Description
The naming of the matcher implies it would give consistent results with String.isBlank()
. However, it does not. The matcher uses a regex with pattern \\s*
which will only match ASCII whitespace characters. String.isBlank()
eventually delegates to Character.isWhitespace()
which checks for Unicode whitespace as well. See https://stackoverflow.com/a/57998178 for a detailed breakdown, summarized below:
But further, there are different definitions of white-space
Character.isWhitespace:
Determines if the specified character (Unicode code point) is white space according to Java.

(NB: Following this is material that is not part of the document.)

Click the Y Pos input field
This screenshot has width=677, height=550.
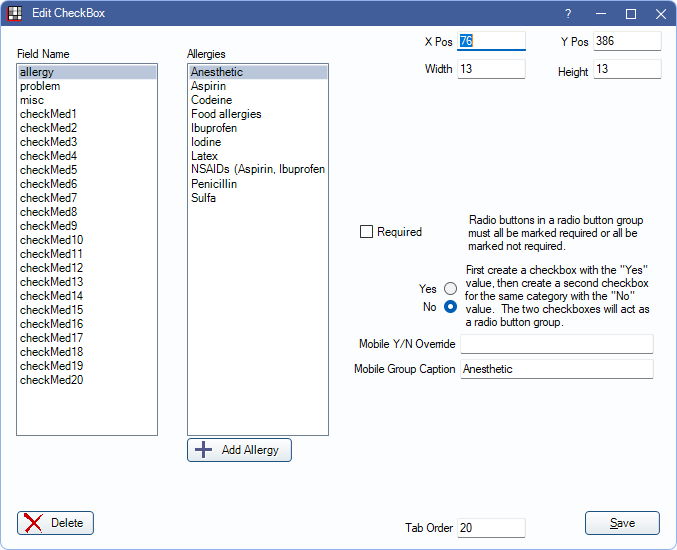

A character is a Java whitespace character if and only if it satisfies one of the following criteria:
It is a Unicode space character (SPACE_SEPARATOR, LINE_SEPARATOR, or PARAGRAPH_SEPARATOR) but is not also a non-breaking space ('\u00A0', '\u2007', '\u202F').
It is '\t', U+0009 HORIZONTAL TABULATION.
It is '\n', U+000A LINE FEED.
It is '\u000B', U+000B VERTICAL TABULATION.
It is '\f', U+000C FORM FEED.
It is '\r', U+000D CARRIAGE RETURN.
It is '\u001C', U+001C FILE SEPARATOR.
It is '\u001D', U+001D GROUP SEPARATOR.
It is '\u001E', U+001E RECORD SEPARATOR.
It is '\u001F', U+001F UNIT SEPARATOR.
the \s pattern (by default):\s A whitespace character: [ \t\n\x0B\f\r]
I discovered this when using JUnit Quickcheck with an assumption to prevent handling whitespace strings of the form:
Assume.assumeThat(string, not(blankString()));
The assumption passed, and my code would check the string via String.isBlank()
and fail the test.